Once your Flash movie has loaded, have it request whatever data it needs from the server using the same URL of the page that it was loaded on, but with the addition of the switch variable above.
Handle navigation from that point on with SWFAddress. When a user clicks a button to request a new page, pass the request through SWFAddress first, which will update the browser history using the hash mark trick, and then have your Flash movie make its request to the server.
I'm currently working on a site for a friend that uses this technique here (I should note, to protect my pride, that the site is still very much a work in progress):
http://www.casabarbuenosaires.com/
A browser request to any page on the site will first return the HTML representation of that page (you can view source in your browser to see that). SWFObject then replaces the HTML content with a Flash movie that loads a custom XML description of the same page which the Flash movie then constructs and displays.
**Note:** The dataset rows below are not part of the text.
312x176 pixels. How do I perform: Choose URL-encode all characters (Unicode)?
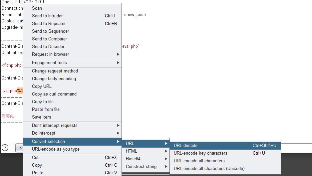[x=209, y=168]
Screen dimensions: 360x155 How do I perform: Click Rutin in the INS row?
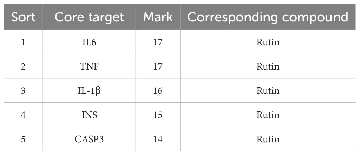click(268, 115)
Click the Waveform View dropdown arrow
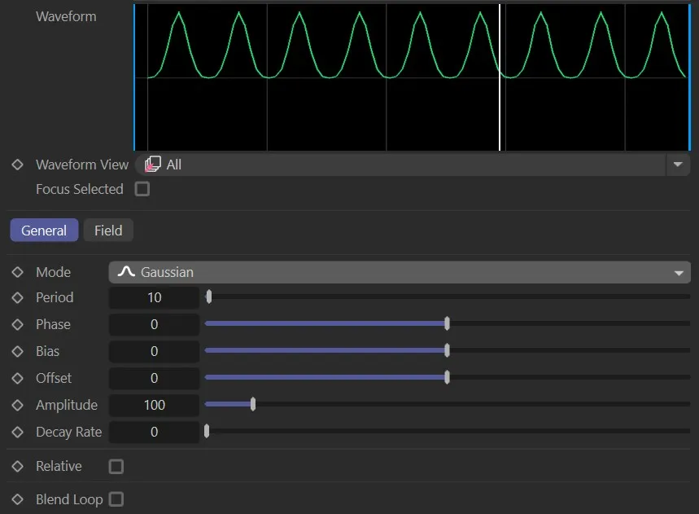 coord(679,165)
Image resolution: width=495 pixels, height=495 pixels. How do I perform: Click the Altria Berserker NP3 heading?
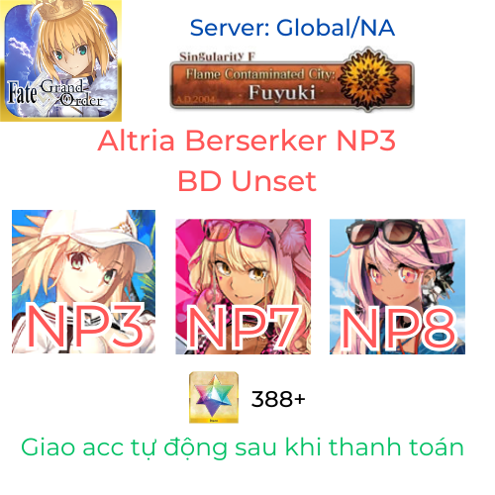(247, 141)
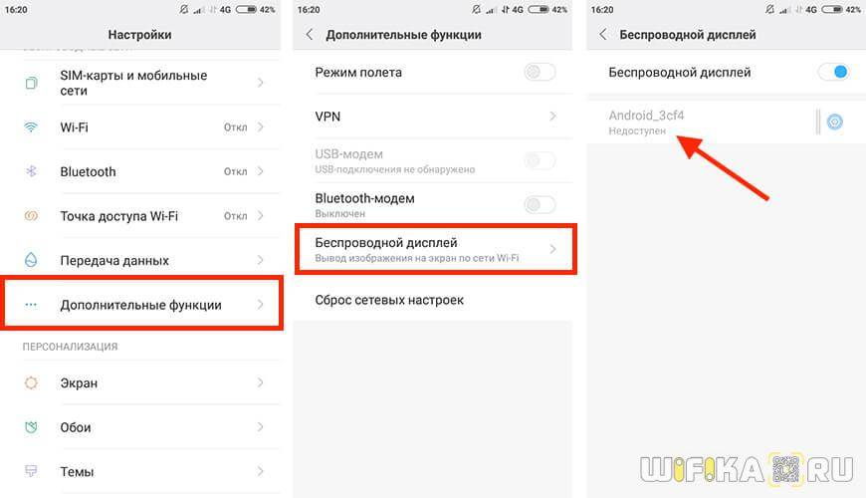This screenshot has height=498, width=866.
Task: Open the Дополнительные функции chevron arrow
Action: click(260, 305)
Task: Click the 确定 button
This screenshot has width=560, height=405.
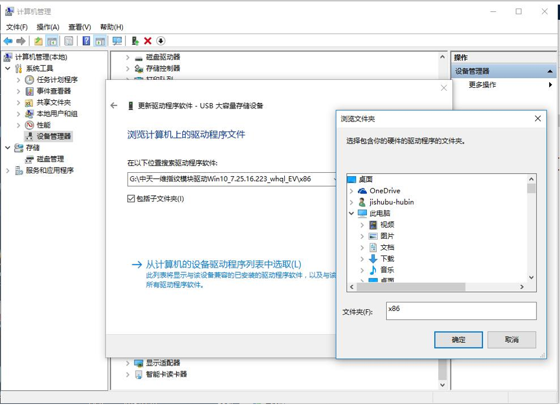Action: click(x=459, y=339)
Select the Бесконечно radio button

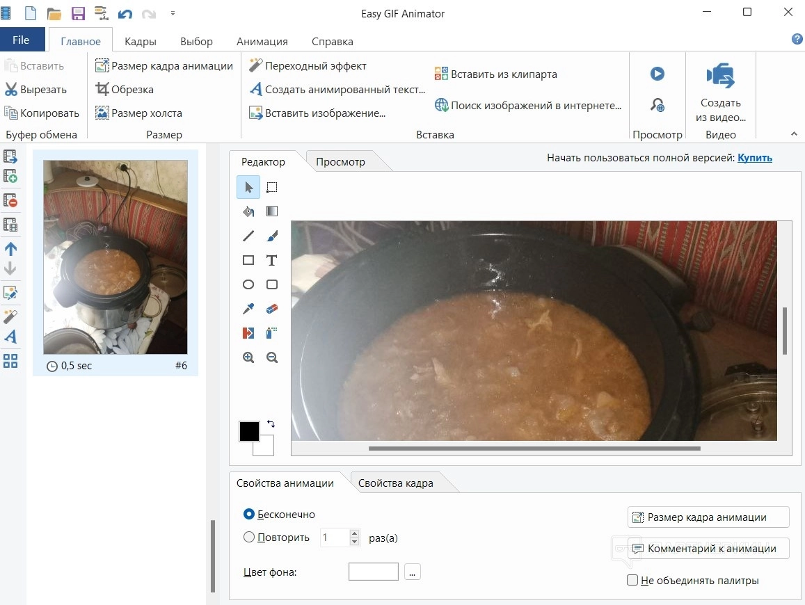[249, 515]
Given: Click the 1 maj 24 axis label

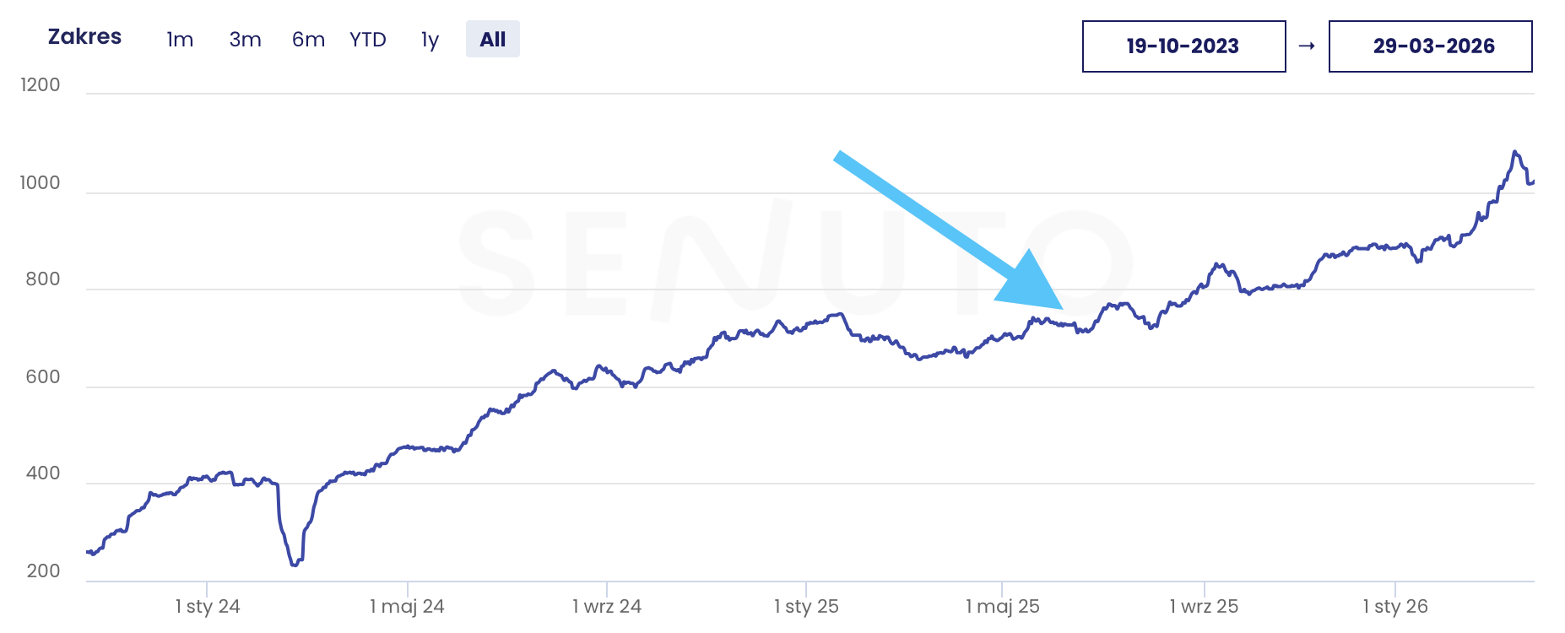Looking at the screenshot, I should tap(407, 607).
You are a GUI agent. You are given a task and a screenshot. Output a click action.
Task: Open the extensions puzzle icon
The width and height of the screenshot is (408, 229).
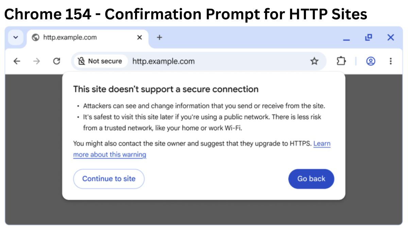tap(341, 61)
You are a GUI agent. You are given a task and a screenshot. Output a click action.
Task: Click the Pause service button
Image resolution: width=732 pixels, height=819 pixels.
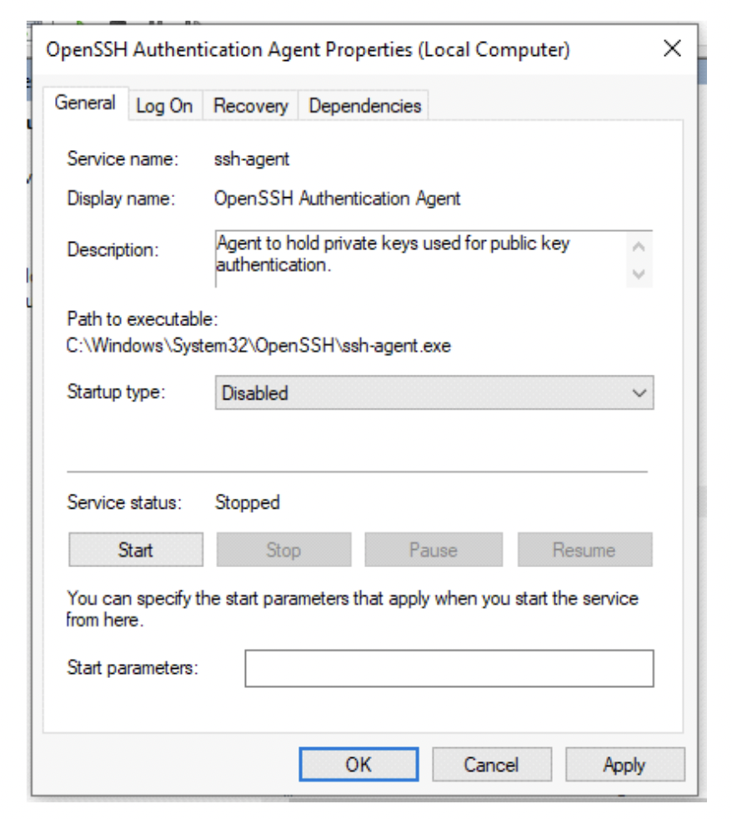[x=433, y=550]
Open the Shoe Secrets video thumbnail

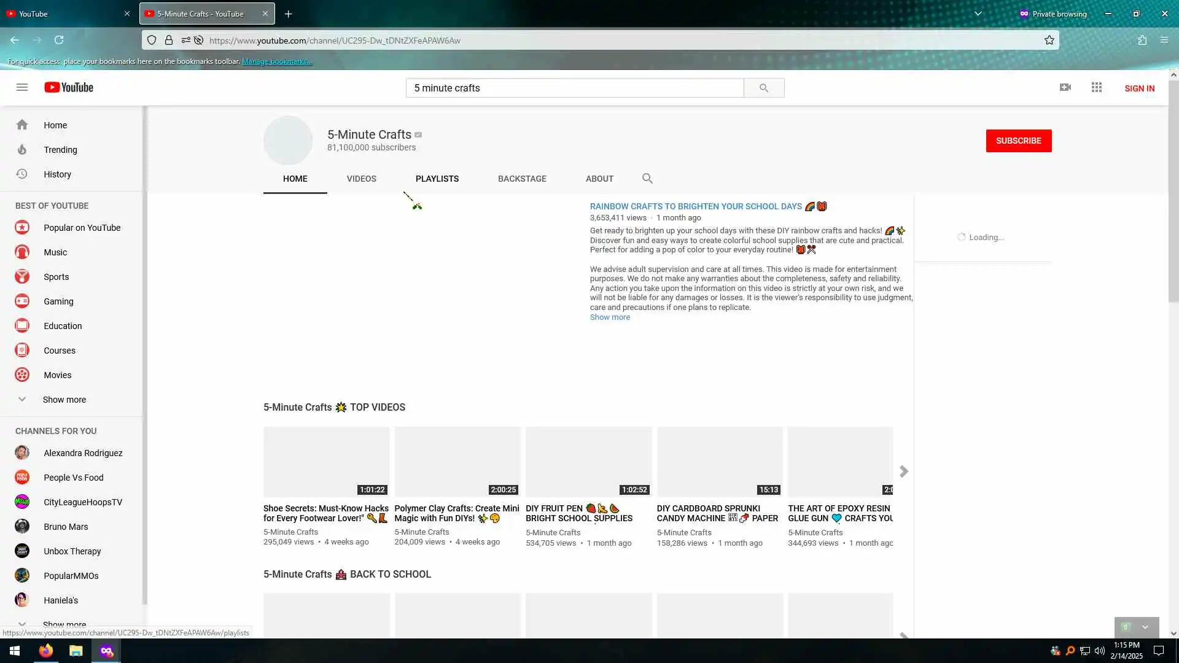pos(326,462)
I've worked on sites in the past that have used this technique and gotten excellent search engine results. Since you don't need to worry too much about what your HTML site looks like to humans, you can focus solely on what it looks like to search engines.
Another added benefit of building your site this way is that you are compelled to separate your site's content/copy from its visual representation. Throwing your entire site into a single SWF is generally NOT a good way to do that. It's much easier to maintain (or re-skin or scrap) a site when your content isn't all mixed up with your code.